Он поведал, что каждая вещь думает о своем, что вещи как люди, бывают добрыми и злыми, что они или помогают людям, или им мстят. Бомба ненавидит людей и хочет им отомстить за то, что люди заставили ее лежать мертвой в овраге так долго, – бомба ведь живет лишь тогда, когда убивает.
Но он, Заяц, не боится бомбы. Он умеет читать ее злобные мысли и знает, когда она наметила взорваться.
Вот такой человек был Заяц, лучший друг Юрика. В школе его не любили, побаивались и часто поколачивали.
Зайца били почти каждый день, после уроков. Не то чтобы уж по-настоящему били, а так, гоняли сумками по школьному двору, преимущественно старшеклассники. Догонят, врежут полевой сумкой с книгами и тетрадями между лопаток и опять гоняют. Очень уж интересное зрелище представлял собой бегущий Заяц, прямо как настоящий заяц: ноги задираются чуть ли не до головы, живот втянут, уши большие, вместо зубов резцы торчат. И потом, Заяц сам был виноват: он дразнился.
– Медведи жирные! – оскорблял он старшеклассников. – Ученые медведи!
Ему не надо было дразнить старшеклассников. Конечно, старшеклассники были действительно важными медведями, считали себя очень умными, солидными, учеными, но ведь на то они и старшеклассники, и Заяц, конечно, со временем стал бы таким. A может быть, и не стал, слишком уж был Заяц подвижным, слишком задиристым, быстрым, ехидным.
Когда силы Зайца иссякали, он нырял в проделанную в заборе дыру, сбегал в овраг и усаживался на бомбу.
– Ну что, слабо? – кричал он и делал всякие обидные жесты. – Слабо, ученые медведи?
«Ученые медведи» позорно жались по ту сторону забора.
– Идите сюда! – звал их Заяц. – Идите, хватайте меня, я не буду убегать. Дрейфите бомбочки? А? Я чихал на нее! Смотрите!

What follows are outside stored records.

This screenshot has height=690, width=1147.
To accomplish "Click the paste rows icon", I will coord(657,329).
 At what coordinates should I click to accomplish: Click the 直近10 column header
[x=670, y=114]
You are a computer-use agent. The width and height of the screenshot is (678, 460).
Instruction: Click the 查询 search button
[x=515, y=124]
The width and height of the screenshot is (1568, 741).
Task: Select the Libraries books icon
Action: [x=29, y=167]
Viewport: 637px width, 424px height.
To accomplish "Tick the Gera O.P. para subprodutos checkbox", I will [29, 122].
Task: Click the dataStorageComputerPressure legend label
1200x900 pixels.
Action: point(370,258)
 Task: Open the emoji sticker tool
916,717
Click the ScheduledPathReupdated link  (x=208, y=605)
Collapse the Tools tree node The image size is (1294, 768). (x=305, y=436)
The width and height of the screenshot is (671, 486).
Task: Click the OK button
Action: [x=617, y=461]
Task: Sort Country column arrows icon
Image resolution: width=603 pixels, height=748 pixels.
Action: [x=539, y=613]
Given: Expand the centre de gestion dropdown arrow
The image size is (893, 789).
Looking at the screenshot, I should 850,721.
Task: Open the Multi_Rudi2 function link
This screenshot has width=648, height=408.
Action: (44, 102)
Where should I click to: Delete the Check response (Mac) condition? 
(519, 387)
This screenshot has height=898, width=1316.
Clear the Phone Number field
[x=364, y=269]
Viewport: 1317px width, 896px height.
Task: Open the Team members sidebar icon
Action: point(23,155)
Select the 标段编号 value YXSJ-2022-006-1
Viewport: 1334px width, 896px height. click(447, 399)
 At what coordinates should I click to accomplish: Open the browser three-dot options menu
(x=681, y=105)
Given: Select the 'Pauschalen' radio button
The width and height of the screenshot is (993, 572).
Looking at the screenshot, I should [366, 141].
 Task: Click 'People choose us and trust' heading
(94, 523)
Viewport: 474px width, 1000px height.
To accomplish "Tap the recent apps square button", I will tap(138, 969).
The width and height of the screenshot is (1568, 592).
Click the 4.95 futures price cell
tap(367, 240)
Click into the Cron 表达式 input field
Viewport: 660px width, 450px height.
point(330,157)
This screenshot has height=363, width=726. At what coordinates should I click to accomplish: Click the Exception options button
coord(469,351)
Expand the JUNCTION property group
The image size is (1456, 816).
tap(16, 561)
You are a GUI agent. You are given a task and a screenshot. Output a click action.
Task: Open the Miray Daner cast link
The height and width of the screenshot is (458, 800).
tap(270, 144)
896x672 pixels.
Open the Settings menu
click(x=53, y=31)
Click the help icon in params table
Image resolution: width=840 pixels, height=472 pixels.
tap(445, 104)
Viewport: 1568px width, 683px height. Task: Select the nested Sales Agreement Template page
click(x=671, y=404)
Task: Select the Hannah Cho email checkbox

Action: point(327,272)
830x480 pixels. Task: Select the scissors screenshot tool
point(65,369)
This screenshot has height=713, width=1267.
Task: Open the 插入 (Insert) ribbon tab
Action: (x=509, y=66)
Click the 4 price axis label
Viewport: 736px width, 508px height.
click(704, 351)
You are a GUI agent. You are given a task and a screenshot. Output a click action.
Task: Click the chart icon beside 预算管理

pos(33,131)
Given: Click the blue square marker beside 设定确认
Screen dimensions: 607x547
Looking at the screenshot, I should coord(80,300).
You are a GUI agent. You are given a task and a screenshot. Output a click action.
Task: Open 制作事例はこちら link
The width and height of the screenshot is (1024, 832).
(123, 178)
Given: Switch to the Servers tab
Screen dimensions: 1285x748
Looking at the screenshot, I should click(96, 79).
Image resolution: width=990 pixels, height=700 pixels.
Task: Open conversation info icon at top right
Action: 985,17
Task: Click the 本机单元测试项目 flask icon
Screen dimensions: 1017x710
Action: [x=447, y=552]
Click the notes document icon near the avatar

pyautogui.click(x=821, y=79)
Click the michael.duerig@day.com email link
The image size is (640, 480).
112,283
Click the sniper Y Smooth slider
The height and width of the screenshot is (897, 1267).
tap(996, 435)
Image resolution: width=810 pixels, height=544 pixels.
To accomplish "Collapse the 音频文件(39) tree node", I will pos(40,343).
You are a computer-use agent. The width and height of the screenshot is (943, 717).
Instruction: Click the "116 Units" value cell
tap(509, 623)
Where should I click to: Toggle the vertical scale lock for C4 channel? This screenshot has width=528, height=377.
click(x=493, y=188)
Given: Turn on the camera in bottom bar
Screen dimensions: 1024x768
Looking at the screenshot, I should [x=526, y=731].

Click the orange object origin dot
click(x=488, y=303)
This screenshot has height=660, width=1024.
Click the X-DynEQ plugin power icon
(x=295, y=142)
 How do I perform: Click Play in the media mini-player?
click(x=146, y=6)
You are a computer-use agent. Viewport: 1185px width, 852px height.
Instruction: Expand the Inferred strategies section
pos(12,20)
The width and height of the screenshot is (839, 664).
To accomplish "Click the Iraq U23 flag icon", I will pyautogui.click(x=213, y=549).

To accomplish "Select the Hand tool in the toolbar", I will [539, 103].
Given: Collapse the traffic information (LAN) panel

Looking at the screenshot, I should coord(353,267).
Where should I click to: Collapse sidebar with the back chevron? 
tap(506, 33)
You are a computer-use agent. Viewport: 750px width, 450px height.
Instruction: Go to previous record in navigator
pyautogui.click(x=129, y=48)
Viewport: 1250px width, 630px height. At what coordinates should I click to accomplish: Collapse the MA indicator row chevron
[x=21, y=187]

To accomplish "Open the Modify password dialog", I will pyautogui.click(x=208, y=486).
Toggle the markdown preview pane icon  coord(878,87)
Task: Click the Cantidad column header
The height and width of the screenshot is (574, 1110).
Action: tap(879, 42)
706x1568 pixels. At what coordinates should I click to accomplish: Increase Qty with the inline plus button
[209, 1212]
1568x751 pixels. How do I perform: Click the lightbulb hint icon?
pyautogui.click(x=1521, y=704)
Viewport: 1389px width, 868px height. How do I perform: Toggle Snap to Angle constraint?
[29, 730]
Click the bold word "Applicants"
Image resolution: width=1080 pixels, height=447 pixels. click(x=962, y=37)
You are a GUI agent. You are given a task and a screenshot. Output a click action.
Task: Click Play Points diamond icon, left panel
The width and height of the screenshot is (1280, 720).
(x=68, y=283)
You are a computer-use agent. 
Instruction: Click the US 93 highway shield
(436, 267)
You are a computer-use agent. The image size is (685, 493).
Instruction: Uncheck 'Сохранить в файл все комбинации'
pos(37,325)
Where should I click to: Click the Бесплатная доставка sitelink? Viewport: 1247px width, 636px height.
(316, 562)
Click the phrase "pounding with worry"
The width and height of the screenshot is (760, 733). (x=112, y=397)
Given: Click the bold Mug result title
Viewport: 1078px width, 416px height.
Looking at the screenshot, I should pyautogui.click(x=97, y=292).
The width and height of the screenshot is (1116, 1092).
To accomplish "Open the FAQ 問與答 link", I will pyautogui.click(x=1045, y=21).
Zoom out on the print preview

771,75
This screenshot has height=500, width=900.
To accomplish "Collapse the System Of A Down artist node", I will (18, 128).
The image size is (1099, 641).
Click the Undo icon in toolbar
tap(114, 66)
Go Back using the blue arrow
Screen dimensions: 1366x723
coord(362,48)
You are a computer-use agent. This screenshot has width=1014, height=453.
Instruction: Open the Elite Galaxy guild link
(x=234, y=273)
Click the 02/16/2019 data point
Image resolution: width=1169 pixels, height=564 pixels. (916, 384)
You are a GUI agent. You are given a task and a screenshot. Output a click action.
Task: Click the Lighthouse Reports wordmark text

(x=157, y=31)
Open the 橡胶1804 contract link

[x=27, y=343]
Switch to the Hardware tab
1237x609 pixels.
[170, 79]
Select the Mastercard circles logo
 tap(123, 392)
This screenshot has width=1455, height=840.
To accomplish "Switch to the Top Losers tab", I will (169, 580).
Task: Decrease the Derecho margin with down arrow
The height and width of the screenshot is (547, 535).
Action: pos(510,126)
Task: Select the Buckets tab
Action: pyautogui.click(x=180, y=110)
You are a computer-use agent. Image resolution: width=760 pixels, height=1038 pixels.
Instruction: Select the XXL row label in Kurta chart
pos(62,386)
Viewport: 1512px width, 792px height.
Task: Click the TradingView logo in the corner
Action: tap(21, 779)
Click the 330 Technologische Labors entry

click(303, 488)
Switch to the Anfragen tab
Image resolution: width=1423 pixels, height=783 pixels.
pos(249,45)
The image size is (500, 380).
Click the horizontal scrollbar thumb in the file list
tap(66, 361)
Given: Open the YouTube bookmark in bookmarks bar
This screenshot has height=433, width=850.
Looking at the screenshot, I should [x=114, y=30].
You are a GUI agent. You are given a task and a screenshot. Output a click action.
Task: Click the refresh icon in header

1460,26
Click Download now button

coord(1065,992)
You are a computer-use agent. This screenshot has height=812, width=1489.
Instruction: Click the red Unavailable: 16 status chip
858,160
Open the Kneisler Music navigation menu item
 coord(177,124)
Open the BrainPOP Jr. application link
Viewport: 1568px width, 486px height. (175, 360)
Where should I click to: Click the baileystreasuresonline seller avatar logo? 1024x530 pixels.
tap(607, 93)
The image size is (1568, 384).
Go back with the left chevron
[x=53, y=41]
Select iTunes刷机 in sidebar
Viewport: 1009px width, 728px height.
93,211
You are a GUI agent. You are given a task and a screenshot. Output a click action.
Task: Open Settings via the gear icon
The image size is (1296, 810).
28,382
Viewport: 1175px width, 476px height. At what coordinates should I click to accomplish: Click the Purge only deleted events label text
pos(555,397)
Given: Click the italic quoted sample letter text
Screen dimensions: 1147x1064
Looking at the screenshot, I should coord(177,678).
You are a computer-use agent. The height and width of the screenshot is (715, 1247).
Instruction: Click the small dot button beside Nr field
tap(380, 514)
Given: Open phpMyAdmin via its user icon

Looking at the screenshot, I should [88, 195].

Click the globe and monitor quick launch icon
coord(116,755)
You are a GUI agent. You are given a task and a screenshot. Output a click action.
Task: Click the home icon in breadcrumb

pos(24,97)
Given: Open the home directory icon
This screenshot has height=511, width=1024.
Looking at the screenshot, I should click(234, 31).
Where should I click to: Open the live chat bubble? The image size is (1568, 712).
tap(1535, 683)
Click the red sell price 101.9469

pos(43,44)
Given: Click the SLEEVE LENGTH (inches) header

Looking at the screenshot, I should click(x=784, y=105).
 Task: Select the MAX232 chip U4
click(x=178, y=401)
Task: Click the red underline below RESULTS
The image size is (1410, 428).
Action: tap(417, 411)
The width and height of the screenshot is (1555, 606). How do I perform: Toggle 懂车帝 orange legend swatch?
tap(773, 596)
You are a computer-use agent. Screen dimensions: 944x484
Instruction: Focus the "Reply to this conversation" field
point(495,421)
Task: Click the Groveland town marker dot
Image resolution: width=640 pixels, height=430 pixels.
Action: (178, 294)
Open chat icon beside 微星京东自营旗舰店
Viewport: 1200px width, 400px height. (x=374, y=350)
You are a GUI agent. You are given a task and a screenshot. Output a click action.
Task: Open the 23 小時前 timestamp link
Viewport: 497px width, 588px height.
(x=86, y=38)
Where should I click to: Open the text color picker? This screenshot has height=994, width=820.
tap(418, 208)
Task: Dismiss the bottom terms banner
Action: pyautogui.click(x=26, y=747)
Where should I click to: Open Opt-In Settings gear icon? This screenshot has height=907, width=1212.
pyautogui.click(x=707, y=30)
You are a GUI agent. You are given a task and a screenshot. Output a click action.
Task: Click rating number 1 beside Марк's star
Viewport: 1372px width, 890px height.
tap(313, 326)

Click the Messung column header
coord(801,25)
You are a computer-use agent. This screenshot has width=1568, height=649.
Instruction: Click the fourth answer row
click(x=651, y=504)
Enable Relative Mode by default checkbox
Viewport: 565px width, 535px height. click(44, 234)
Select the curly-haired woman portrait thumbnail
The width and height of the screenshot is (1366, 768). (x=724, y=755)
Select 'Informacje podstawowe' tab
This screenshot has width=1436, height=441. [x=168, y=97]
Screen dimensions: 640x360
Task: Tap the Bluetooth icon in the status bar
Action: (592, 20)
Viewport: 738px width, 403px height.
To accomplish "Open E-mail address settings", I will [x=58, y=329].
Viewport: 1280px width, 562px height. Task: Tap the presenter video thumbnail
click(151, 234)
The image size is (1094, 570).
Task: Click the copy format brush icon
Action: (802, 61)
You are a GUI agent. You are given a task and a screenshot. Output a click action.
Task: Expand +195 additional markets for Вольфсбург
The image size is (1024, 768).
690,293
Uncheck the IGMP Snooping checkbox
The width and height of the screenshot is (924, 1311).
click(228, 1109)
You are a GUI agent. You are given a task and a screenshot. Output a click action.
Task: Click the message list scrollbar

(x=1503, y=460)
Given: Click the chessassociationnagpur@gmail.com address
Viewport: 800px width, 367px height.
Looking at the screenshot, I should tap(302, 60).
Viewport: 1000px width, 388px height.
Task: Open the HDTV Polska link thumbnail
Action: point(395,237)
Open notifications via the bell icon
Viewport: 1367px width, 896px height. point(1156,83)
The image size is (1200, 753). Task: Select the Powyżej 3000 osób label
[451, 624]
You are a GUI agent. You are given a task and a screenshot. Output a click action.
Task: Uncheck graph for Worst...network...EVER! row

И Заяц принимался плясать на бомбе. Старшеклассники не выдерживали.
– Эй, дурак! – кричали они. – Кончай, а то взорвется! Мы не будем тебя трогать! Иди сюда!
– Нет, вы идите сюда! Ну скорее! Я жду! Здесь тепленько! Подтопите немножко свой жирок! Ну, медведики! – Заяц соскакивал с бомбы, пинал ее ногами, бросался на нее со всего размаха и проезжал на животе с одного конца на другой.
Старшеклассники уходили с руганью, незаметно оглядываясь, стыдясь того, что оглядываются…
– Дурак психованный! – ругались они. – Нашел с чем играться.
Вот каков был Заяц, лучший из друзей Юрика.
V
На следующий день после представления с дикими зверями шел сильный дождь. Не то чтобы сильный, но крупный, ровный. Он начался еще ночью и не думал останавливаться. Все небо было обложено белыми, словно высвеченными изнутри тучами, отчего они были похожи на тонкий, поставленный против света фарфор. Дождь был холодный, и, когда друзья выбежали босиком на улицу, мокрая трава обожгла подошвы.
– Заходи слева, – скомандовал Архип Пантелеевич, – и они от нас не уйдут.
Тетка, как квочка, кудахча, подобрав юбки, кинулась им наперерез, сам Архип Пантелеевич старался отрезать друзьям дорогу к калитке.